- **Action item**
Please copy the data below exactly, from its first line through the line holding "You are a computer-use agent. 744x378 pixels.", and skip the pictures.

Saved data entries
..............................
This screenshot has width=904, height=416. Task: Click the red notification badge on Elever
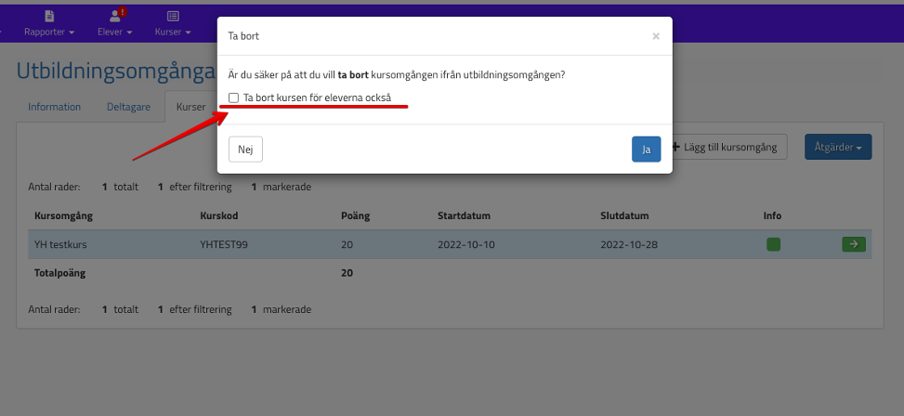point(123,11)
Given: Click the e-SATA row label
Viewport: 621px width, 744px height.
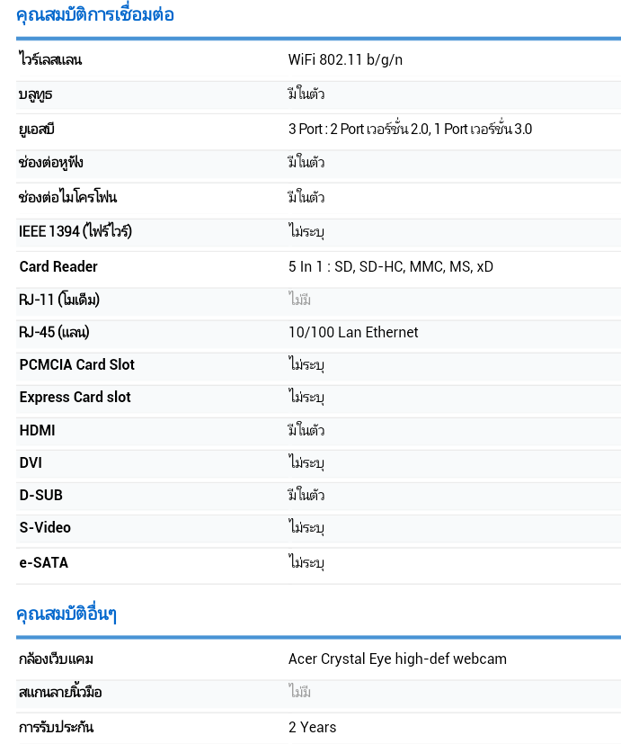Looking at the screenshot, I should (x=44, y=562).
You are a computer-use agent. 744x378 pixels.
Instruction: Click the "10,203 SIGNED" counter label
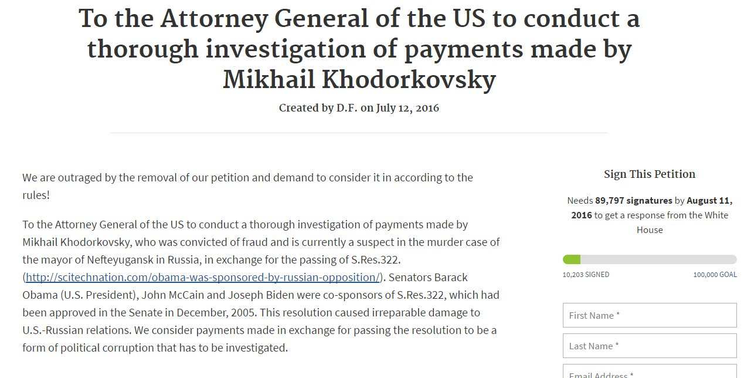coord(586,275)
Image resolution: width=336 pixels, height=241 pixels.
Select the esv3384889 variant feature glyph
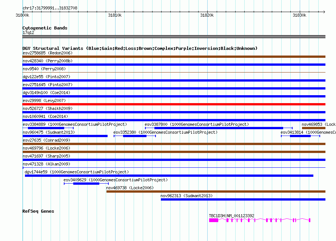point(48,128)
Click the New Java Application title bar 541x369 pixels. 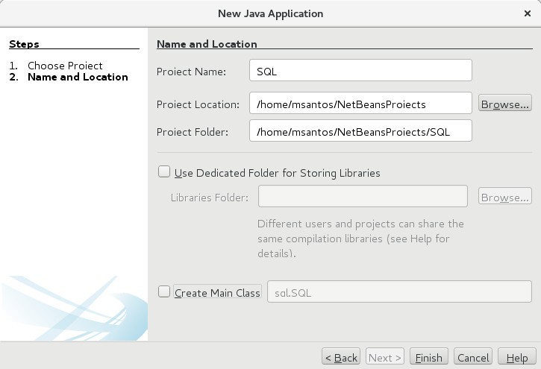(270, 13)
..............................
- **Solution to the problem**
This screenshot has width=904, height=416. Task: Click the red notification badge on Elever
point(123,11)
Given: Click the e-SATA row label
Viewport: 621px width, 744px height.
Looking at the screenshot, I should (x=44, y=562).
You are a computer-use agent. 744x378 pixels.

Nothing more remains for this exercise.